### [INSTRUCTIONS TO FOLLOW]
Recast the items between the lines holding "Click the word Comparison in the slide title" and "[x=344, y=411]", inclusive, as a numbered list, leaving out blank lines. Include only those lines.

[Rows from a dataset]
[start]
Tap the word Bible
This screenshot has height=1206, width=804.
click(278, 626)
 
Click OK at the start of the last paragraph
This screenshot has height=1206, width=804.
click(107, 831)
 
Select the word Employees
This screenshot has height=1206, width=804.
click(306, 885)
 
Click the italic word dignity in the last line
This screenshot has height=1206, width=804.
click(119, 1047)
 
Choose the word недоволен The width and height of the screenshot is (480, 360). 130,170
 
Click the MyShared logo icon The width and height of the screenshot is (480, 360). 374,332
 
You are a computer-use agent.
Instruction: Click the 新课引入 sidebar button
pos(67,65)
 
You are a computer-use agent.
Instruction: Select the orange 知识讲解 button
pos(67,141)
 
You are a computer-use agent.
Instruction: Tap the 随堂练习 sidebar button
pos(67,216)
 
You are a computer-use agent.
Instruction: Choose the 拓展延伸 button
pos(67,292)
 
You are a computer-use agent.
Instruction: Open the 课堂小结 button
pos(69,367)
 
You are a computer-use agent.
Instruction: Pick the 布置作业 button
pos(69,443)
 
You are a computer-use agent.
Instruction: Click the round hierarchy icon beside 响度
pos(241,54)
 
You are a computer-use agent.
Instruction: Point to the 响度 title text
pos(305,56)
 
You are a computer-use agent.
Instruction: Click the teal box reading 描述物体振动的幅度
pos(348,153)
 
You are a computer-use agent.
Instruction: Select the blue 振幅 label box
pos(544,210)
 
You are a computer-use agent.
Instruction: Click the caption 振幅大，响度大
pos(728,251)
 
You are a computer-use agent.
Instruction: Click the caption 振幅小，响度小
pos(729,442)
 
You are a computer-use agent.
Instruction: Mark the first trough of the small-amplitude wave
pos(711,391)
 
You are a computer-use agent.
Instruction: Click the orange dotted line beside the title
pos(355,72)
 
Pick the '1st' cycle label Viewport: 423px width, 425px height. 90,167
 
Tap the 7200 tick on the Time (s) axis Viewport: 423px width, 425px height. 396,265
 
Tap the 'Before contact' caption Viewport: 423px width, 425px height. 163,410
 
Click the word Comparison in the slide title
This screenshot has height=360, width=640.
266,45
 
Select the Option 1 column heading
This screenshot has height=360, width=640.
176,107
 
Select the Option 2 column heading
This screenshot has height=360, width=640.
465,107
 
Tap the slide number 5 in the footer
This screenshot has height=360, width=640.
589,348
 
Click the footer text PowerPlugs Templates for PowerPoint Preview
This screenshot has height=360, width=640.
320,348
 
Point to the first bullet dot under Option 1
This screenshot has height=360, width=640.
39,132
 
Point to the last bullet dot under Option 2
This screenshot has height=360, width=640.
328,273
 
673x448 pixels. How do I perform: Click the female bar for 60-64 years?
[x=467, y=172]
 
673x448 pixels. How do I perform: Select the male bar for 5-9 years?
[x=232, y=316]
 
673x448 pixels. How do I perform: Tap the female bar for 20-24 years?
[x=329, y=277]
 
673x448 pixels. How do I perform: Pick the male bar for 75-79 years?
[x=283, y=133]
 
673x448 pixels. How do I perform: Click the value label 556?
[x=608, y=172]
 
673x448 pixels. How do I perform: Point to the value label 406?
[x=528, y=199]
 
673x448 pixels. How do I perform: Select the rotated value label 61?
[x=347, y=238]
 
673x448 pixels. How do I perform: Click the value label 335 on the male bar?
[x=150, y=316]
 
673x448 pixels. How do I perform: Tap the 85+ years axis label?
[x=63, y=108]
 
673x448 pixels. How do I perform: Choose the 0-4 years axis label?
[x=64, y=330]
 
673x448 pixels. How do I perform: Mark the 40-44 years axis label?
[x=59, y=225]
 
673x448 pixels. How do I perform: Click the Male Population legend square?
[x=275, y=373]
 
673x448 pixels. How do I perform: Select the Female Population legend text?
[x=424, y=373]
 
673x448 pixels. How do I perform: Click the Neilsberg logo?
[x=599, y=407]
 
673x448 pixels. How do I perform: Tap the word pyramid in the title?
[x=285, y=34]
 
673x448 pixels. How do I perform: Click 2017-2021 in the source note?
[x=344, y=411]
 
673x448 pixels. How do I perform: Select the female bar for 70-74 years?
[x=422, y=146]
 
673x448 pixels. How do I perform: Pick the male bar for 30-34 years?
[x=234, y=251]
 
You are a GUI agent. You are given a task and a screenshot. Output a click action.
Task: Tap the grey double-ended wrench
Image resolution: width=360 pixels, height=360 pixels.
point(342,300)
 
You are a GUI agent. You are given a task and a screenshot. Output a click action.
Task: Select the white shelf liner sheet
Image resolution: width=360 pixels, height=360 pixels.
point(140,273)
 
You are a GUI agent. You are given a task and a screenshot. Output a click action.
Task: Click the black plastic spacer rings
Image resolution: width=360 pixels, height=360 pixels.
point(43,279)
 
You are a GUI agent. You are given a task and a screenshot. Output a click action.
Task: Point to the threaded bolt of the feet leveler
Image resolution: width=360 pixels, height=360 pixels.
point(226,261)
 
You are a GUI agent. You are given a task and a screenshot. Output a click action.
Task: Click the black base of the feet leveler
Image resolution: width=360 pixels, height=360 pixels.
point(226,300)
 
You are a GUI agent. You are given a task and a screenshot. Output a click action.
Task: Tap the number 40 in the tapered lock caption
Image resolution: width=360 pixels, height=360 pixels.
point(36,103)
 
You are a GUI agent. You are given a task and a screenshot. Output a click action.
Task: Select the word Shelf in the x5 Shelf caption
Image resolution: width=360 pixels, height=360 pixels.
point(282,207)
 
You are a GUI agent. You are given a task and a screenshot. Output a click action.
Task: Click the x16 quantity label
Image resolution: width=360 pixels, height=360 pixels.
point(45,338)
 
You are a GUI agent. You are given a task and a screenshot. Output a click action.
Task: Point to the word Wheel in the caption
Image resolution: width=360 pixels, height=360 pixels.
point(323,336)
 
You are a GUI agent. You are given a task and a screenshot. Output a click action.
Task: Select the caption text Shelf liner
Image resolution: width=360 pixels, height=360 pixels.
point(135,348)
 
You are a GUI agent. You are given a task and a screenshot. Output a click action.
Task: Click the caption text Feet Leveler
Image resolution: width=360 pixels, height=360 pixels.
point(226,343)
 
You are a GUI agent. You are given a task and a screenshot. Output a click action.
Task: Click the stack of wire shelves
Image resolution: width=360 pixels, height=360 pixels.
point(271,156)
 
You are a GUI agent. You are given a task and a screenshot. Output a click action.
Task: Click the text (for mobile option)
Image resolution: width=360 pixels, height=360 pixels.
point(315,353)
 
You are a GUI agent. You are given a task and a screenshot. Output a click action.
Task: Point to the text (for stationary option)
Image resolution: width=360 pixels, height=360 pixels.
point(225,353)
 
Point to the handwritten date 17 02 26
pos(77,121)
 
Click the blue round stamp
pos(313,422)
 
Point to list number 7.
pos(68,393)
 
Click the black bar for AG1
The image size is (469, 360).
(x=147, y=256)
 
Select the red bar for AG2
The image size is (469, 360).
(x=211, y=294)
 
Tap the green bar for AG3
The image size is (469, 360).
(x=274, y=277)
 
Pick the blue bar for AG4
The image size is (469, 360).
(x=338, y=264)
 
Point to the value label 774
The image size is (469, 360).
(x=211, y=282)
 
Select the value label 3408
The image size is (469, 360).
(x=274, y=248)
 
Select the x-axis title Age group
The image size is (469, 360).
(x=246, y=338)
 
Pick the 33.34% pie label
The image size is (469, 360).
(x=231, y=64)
[end]
### [WRITTEN ANSWER]
1. Click the word Comparison in the slide title
2. This screenshot has height=360, width=640.
3. 266,45
4. Select the Option 1 column heading
5. This screenshot has height=360, width=640.
6. 176,107
7. Select the Option 2 column heading
8. This screenshot has height=360, width=640.
9. 465,107
10. Tap the slide number 5 in the footer
11. This screenshot has height=360, width=640.
12. 589,348
13. Click the footer text PowerPlugs Templates for PowerPoint Preview
14. This screenshot has height=360, width=640.
15. 320,348
16. Point to the first bullet dot under Option 1
17. This screenshot has height=360, width=640.
18. 39,132
19. Point to the last bullet dot under Option 2
20. This screenshot has height=360, width=640.
21. 328,273
22. 673x448 pixels. How do I perform: Click the female bar for 60-64 years?
23. [x=467, y=172]
24. 673x448 pixels. How do I perform: Select the male bar for 5-9 years?
25. [x=232, y=316]
26. 673x448 pixels. How do I perform: Tap the female bar for 20-24 years?
27. [x=329, y=277]
28. 673x448 pixels. How do I perform: Pick the male bar for 75-79 years?
29. [x=283, y=133]
30. 673x448 pixels. How do I perform: Click the value label 556?
31. [x=608, y=172]
32. 673x448 pixels. How do I perform: Point to the value label 406?
33. [x=528, y=199]
34. 673x448 pixels. How do I perform: Select the rotated value label 61?
35. [x=347, y=238]
36. 673x448 pixels. How do I perform: Click the value label 335 on the male bar?
37. [x=150, y=316]
38. 673x448 pixels. How do I perform: Tap the 85+ years axis label?
39. [x=63, y=108]
40. 673x448 pixels. How do I perform: Choose the 0-4 years axis label?
41. [x=64, y=330]
42. 673x448 pixels. How do I perform: Mark the 40-44 years axis label?
43. [x=59, y=225]
44. 673x448 pixels. How do I perform: Click the Male Population legend square?
45. [x=275, y=373]
46. 673x448 pixels. How do I perform: Select the Female Population legend text?
47. [x=424, y=373]
48. 673x448 pixels. How do I perform: Click the Neilsberg logo?
49. [x=599, y=407]
50. 673x448 pixels. How do I perform: Tap the word pyramid in the title?
51. [x=285, y=34]
52. 673x448 pixels. How do I perform: Click 2017-2021 in the source note?
53. [x=344, y=411]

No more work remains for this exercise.